4. The method of claim 3, wherein determining the target sliding window length according to the classification accuracy corresponding to each sliding window length comprises:
and acquiring the maximum classification accuracy rate of the classification accuracy rates corresponding to the lengths of the sliding windows, and taking the length of the sliding window corresponding to the maximum classification accuracy rate as the length of the target sliding window.
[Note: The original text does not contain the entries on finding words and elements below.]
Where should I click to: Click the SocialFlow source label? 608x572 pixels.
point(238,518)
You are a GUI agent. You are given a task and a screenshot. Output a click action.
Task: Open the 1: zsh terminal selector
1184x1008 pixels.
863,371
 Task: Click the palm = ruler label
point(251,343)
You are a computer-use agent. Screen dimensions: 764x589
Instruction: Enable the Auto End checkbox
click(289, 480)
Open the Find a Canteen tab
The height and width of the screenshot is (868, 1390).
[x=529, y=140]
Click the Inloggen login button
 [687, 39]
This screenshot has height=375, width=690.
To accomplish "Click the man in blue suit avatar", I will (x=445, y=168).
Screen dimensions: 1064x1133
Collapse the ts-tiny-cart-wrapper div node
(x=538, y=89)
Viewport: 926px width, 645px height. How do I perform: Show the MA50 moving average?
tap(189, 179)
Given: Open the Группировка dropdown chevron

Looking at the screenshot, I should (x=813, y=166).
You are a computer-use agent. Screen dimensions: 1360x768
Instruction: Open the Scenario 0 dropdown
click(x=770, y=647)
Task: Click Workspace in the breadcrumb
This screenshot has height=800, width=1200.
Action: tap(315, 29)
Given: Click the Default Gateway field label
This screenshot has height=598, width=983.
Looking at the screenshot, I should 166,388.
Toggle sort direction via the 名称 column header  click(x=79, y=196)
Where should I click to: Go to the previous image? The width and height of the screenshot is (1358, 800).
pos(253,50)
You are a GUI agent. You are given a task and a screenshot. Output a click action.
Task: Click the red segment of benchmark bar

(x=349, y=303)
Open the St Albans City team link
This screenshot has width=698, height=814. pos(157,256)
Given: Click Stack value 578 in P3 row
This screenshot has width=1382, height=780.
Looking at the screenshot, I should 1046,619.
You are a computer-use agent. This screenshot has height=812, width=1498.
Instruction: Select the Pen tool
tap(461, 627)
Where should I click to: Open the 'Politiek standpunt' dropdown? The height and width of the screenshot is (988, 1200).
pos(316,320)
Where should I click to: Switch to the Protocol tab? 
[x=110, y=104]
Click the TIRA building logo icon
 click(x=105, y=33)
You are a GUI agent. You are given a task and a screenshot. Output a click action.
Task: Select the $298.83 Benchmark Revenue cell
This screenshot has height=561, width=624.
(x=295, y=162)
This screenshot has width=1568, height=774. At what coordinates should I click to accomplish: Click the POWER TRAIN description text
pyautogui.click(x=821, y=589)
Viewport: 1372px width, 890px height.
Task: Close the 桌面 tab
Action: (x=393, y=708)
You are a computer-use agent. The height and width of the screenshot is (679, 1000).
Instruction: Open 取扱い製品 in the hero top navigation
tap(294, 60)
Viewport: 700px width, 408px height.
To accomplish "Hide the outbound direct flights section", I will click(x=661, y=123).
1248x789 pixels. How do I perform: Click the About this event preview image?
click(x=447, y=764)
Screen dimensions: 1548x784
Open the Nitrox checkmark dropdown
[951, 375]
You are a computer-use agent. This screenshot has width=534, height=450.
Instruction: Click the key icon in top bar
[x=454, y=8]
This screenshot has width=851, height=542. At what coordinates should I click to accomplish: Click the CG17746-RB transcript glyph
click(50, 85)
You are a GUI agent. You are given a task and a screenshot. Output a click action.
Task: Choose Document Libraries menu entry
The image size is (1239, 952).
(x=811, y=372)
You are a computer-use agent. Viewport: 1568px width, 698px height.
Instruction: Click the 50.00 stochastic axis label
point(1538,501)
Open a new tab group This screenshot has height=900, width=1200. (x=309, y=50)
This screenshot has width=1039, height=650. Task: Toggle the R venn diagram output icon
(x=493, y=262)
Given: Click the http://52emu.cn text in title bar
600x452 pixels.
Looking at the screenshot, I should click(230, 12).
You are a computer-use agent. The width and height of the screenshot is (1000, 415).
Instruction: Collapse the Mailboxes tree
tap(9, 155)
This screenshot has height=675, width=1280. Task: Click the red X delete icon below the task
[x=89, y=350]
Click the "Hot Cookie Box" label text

5. The method of claim 3, wherein determining the classification accuracy corresponding to each sliding window length according to the third subsequences and the fourth subsequences comprises:
calculating the similarity of the sorted time series contained in the first subset and the sorted time series contained in the second subset relative to the length of each sliding window according to the third subsequences and the fourth subsequences;
determining a reference class of the sorted time series contained in the second subset relative to the respective sliding window length according to a similarity of the sorted time series contained in the first subset and the sorted time series contained in the second subset relative to the respective sliding window length;
and determining the classification accuracy corresponding to each sliding window length according to the class of the classified time sequence contained in the second subset and the reference class of the classified time sequence contained in the second subset relative to each sliding window length.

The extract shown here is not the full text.